Après une partie, inévitable, sur la catastrophe elle-même, ses conséquences, ses mensonges, la vision qu'en a l'auteur adolescent, on en arrive au coeur du propos. La leçon globale, que découvre Lepage au fur et à mesure des jours passés sur place, c'est que Tchernobyl ne se résume plus seulement à la catastrophe, la pollution radioactive, des images de mort et de destruction. Lentement, la vie reprend ses droits, y compris au sein de la zone contaminée. Situation paradoxale pour un auteur parti pour faire un carnet de voyage sur le lieu de la plus grande catastrophe nucléaire survenue à ce jour.
Au coeur des ténèbres ukrainiennes, à la rencontre d'un des "liquidateurs" survivants, en visitant la centrale au pas de course sous le crépitement du dosimètre, puis Pripiat, ville devenue fantôme alors qu'elle incarnait la vitrine du monde soviétique avant l'explosion... et pourtant, il est possible de circuler à d'autres endroits moins contaminés.
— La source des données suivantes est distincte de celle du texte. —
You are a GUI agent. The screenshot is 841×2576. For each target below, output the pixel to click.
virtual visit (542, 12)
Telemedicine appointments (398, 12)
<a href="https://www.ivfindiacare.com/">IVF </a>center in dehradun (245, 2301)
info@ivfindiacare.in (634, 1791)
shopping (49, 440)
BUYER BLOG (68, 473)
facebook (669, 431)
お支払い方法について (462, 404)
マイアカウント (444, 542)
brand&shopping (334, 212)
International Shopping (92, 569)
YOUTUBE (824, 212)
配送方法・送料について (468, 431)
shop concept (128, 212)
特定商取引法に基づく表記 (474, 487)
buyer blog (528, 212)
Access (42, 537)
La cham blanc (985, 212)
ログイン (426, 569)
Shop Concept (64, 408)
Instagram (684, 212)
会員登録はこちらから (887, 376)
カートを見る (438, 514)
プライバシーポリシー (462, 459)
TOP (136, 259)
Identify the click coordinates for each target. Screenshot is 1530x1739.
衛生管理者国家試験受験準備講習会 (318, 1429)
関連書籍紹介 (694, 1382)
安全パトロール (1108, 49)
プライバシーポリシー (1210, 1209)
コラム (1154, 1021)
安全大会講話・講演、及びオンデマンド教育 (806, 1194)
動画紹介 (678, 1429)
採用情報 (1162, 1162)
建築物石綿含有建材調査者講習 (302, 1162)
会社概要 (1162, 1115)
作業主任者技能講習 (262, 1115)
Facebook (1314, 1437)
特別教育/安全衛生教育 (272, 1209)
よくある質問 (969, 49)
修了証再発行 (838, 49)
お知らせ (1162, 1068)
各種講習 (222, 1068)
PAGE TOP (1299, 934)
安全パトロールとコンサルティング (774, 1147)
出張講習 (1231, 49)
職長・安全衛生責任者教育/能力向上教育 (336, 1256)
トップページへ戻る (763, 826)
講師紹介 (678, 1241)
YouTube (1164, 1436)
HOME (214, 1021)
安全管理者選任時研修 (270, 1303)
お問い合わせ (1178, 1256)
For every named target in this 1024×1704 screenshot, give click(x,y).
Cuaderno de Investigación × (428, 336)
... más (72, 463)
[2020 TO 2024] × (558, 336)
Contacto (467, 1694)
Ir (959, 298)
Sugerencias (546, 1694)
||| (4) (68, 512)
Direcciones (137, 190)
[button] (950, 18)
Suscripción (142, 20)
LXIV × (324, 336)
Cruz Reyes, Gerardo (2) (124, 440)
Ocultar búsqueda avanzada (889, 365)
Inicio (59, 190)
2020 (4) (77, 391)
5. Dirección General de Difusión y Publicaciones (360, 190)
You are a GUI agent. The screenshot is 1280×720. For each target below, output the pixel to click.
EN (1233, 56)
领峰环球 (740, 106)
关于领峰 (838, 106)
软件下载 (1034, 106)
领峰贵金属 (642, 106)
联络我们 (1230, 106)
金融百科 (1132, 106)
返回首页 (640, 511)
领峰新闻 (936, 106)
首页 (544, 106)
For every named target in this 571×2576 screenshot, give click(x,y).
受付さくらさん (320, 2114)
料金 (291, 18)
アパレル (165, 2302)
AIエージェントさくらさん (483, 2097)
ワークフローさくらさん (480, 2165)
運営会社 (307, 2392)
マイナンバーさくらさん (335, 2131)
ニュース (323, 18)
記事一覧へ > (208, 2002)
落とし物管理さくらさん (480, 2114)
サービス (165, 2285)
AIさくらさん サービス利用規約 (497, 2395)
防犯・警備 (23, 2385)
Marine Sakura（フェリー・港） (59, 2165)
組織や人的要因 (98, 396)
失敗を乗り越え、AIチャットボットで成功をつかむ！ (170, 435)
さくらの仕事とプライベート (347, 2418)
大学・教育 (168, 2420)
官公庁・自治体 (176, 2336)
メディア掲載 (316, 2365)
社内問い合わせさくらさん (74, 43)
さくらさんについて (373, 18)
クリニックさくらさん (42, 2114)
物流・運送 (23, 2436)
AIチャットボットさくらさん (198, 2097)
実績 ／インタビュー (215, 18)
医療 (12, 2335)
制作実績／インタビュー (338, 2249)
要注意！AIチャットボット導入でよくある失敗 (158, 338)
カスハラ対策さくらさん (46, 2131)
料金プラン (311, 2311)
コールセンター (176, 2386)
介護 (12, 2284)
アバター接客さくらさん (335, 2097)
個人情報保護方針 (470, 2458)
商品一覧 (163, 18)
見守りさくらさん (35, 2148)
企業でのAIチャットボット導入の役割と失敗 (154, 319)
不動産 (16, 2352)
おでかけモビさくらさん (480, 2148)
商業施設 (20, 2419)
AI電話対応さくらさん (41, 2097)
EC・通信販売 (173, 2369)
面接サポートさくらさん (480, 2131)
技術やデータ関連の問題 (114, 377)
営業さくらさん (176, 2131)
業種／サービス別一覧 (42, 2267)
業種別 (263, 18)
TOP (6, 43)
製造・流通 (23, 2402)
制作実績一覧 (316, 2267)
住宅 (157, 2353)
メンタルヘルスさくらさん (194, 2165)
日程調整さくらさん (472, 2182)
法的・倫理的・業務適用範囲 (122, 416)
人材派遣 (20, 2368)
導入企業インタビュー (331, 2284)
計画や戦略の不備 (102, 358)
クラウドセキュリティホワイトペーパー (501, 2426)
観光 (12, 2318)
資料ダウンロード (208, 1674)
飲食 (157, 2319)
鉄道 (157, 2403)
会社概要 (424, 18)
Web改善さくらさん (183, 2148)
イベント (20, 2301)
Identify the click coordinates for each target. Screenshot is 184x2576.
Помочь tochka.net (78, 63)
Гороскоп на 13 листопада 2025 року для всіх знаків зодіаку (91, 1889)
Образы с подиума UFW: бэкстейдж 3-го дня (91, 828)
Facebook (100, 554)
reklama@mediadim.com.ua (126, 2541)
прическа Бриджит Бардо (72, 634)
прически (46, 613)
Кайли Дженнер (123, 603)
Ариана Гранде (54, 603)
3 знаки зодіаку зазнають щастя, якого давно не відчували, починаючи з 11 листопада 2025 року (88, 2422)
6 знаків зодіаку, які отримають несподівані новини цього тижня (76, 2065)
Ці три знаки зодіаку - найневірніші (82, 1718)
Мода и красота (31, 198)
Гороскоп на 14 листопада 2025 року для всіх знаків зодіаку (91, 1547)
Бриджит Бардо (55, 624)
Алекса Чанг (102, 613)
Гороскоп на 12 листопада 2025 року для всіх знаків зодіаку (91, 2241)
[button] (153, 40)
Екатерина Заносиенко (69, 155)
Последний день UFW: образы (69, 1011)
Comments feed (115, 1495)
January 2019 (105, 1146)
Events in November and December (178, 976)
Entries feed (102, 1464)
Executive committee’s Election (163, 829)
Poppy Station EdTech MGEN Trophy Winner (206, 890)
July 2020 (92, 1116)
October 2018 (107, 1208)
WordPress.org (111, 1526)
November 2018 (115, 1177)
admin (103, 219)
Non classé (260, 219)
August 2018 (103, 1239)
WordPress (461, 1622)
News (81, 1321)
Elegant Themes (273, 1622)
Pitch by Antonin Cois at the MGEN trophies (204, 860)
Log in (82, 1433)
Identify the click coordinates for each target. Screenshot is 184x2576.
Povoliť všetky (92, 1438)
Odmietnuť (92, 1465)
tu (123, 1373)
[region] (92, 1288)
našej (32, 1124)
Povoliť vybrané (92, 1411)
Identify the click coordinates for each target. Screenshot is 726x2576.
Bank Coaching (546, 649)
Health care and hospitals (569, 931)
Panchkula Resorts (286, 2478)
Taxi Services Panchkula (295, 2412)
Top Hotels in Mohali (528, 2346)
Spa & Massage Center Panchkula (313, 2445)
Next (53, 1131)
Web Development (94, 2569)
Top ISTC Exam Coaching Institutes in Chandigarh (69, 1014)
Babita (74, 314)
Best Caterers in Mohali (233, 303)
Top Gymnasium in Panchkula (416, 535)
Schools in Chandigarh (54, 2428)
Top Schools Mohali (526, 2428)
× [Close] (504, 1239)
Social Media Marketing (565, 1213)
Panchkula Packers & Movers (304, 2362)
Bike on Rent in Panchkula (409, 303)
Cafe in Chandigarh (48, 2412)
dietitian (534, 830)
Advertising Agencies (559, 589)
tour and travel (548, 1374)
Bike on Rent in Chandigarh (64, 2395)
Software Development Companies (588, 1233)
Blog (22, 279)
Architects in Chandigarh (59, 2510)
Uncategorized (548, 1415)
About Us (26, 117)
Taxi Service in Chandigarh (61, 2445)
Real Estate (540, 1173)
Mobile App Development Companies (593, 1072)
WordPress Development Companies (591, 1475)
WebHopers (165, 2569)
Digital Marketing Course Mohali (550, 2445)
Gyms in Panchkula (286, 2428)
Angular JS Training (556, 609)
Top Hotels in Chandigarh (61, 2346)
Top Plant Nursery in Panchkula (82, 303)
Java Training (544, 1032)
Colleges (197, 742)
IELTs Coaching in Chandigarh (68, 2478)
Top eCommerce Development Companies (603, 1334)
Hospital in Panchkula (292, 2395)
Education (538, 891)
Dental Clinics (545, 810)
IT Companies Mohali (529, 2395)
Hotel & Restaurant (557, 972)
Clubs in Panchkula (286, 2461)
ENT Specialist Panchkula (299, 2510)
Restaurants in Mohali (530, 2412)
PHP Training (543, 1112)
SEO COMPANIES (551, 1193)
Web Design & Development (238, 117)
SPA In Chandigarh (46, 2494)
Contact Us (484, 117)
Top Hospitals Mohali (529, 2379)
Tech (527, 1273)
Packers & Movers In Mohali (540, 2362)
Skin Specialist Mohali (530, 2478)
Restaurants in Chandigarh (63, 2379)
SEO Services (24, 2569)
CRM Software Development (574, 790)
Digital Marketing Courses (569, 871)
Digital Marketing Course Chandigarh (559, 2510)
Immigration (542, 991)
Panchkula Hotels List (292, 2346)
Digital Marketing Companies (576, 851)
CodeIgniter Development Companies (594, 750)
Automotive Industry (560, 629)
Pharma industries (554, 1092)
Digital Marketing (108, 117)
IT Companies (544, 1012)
Pénétrer dans la zone devient même un rite de passage pour les adolescents ukrainiens, pour montrer qu'ils deviennent des hommes, étrange jeu du chat et de la souris avec la mort...
Pour sortir de la vision catastrophiste, après avoir abondamment utilisé le noir et blanc, sombre, pour montrer les ruines du désastre, Emmanuel Lepage n'hésite pas à faire appel à de grandes planches en couleur. C'est surprenant, mais finalement le dessin, tout comme le récit, aide à sortir d'une vision manichéenne et réductrice de Tchernobyl. C'est ce témoignage, qui montre très bien le changement de perspective d'un auteur qui refuse de se laisser enfermer dans des idées préconçues, qu'il faut voir.